Foi Gazineu quem fez a primeira canção do grupo: "Porque cantar nos encanta, porque este amor nos uniu, porque a força foi tanta, porque o povo pediu". A marchinha e o nome do bloco se referem aos pedidos que os fãs do grupo faziam ao quinteto musical ainda em 1978. Um ano antes da primeira saída do bloco no Campo Grande, o grupo fazia festas, excursões e até casamentos.

“O local ideal [para as festas] era o restaurante do Firmino, no Cabula, uma rua muito esburacada e que, por isso, era muito vazia de carros”, lembra Tito. Com os pedidos dos admiradores do grupo, o quinteto decidiu desfilar na avenida. “Nelson cedeu a casa para ensaios e fizemos cartazes, porque, de qualquer sorte, o grupo tinha que ter uma pequena organização”, destaca o folião.

Essa “organização desorganizada” de O Povo Pediu é citada de forma bem-humorada pelos integrantes. “A questão é que é muito livre, muito orgânico. Hoje, a gente até faz camisas, mas é mais por uma questão de praticidade”, diz Gazineu. Os custos do bloco, que não cobra ingresso aos foliões, é dividido pelos integrantes.

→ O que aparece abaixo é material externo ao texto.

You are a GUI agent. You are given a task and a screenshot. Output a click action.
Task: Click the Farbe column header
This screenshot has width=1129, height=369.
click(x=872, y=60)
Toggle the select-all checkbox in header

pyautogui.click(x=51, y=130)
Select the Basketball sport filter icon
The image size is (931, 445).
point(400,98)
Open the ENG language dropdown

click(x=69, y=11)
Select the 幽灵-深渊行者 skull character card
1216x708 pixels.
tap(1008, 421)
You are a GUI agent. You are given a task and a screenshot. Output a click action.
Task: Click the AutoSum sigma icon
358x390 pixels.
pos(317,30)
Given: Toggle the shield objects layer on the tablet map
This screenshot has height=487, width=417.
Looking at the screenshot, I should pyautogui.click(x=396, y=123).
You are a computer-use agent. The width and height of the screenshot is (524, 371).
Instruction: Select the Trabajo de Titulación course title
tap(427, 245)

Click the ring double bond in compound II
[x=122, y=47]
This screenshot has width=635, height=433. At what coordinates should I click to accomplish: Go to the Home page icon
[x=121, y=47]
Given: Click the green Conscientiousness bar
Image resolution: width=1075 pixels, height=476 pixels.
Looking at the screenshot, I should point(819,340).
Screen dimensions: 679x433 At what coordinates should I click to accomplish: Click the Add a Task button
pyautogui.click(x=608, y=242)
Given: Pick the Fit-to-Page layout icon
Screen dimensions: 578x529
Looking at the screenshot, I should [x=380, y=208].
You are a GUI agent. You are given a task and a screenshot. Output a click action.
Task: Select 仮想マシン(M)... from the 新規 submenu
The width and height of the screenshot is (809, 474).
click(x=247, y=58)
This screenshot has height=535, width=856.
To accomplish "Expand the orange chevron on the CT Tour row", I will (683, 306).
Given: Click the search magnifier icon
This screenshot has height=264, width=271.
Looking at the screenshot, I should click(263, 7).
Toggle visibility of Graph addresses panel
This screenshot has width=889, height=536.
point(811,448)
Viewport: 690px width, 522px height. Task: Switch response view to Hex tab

O plano do bloco, no momento, é registrar essa história em um documentário que pretendem lançar no final deste ano. “Estamos angariando fundos para gravar um DVD. Gazineu já fez um roteiro, mas, como tudo nosso, só sai de surpresa”, diz Tito, que também elogia a folia dos trios: “O Carnaval da Bahia, dado o tamanho que ele tem, dá para todo mundo”.